>>

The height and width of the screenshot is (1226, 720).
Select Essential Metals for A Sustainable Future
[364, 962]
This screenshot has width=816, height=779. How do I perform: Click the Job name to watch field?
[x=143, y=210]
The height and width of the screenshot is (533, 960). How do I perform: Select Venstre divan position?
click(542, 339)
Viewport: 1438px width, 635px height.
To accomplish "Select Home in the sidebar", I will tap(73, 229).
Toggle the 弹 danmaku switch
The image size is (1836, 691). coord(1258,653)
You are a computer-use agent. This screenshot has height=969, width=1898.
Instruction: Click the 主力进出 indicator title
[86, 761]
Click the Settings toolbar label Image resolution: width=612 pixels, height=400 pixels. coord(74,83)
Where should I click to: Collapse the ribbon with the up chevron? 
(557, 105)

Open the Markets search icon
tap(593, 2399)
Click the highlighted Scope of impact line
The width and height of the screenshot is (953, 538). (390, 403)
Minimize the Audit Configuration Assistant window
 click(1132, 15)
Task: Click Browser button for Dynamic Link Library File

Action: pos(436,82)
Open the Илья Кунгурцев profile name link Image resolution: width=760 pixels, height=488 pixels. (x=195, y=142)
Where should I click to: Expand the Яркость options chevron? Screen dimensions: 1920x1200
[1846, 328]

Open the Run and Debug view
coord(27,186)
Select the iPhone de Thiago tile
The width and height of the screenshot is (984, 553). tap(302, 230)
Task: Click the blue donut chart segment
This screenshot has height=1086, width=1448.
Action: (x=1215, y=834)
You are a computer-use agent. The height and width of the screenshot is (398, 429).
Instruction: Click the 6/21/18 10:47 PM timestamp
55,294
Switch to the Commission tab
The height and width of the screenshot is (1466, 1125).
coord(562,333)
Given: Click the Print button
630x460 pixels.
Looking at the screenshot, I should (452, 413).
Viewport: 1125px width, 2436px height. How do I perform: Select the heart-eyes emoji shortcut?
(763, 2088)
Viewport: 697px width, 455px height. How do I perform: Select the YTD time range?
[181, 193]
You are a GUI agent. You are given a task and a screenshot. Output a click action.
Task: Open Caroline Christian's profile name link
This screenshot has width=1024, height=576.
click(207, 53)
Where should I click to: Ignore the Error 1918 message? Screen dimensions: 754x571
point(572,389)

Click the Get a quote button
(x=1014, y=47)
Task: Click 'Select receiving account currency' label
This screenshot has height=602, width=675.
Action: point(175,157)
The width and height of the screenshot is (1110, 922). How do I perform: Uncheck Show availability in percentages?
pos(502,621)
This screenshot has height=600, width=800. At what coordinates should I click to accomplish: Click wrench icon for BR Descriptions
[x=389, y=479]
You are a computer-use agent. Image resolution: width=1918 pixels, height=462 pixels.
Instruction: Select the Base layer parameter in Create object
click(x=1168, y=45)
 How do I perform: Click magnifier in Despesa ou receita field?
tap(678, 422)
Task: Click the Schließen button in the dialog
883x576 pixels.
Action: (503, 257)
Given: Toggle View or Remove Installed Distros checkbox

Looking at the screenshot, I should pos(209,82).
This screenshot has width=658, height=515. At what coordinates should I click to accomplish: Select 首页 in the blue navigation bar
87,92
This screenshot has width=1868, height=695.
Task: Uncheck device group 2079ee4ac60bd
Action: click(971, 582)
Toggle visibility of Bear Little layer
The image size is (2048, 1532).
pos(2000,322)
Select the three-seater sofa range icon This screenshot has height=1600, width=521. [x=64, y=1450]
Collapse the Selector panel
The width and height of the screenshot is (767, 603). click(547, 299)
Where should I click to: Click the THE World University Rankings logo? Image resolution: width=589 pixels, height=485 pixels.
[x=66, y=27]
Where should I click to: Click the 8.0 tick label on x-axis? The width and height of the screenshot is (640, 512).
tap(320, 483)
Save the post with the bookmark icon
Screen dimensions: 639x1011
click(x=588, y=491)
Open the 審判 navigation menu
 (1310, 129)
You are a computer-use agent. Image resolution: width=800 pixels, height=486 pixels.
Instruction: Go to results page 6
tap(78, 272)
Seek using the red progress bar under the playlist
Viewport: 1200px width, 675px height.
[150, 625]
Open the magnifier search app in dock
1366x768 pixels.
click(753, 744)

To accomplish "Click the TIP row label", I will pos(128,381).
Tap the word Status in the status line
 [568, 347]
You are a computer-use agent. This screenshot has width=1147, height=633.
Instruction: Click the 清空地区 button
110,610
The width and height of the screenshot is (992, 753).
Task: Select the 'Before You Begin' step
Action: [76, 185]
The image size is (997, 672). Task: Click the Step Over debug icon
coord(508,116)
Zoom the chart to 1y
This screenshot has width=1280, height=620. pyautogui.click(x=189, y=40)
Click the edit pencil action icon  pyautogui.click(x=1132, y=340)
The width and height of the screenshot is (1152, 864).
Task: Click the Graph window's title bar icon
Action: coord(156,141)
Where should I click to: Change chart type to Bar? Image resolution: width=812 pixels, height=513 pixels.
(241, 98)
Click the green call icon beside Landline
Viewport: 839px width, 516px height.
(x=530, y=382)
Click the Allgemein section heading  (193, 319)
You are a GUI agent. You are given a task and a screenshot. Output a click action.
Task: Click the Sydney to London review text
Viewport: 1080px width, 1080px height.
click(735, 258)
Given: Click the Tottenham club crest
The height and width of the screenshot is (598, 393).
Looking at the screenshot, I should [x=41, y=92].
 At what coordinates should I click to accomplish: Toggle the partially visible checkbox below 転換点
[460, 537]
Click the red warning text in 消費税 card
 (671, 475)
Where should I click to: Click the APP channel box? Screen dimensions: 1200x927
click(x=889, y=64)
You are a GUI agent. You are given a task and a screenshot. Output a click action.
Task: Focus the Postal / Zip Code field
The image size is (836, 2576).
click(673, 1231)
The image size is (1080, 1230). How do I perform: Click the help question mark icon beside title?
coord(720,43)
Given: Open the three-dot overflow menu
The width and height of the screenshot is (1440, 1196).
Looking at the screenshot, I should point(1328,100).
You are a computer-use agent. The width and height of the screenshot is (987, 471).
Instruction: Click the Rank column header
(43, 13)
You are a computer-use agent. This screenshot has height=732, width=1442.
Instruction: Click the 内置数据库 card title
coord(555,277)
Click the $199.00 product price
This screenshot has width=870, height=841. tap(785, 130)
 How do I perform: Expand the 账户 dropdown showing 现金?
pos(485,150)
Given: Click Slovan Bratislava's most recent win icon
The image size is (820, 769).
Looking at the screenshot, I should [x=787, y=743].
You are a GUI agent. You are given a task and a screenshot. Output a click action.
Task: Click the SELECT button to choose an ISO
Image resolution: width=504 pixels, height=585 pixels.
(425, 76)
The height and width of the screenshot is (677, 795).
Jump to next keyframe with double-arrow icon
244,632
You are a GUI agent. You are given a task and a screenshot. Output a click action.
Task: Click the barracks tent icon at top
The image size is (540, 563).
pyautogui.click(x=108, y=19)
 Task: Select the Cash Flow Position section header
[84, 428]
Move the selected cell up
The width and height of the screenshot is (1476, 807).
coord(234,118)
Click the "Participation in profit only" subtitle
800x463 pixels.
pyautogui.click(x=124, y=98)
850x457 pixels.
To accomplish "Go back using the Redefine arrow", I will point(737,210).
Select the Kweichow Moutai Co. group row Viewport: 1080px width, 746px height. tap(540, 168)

<<

» Work to complete:
Output exactly the leading lines of the data, up to and including the line marked by "Viewport: 1438px width, 635px height.".

» Answer to this problem:
The height and width of the screenshot is (1226, 720).
Select Essential Metals for A Sustainable Future
[364, 962]
This screenshot has width=816, height=779. How do I perform: Click the Job name to watch field?
[x=143, y=210]
The height and width of the screenshot is (533, 960). How do I perform: Select Venstre divan position?
click(542, 339)
Viewport: 1438px width, 635px height.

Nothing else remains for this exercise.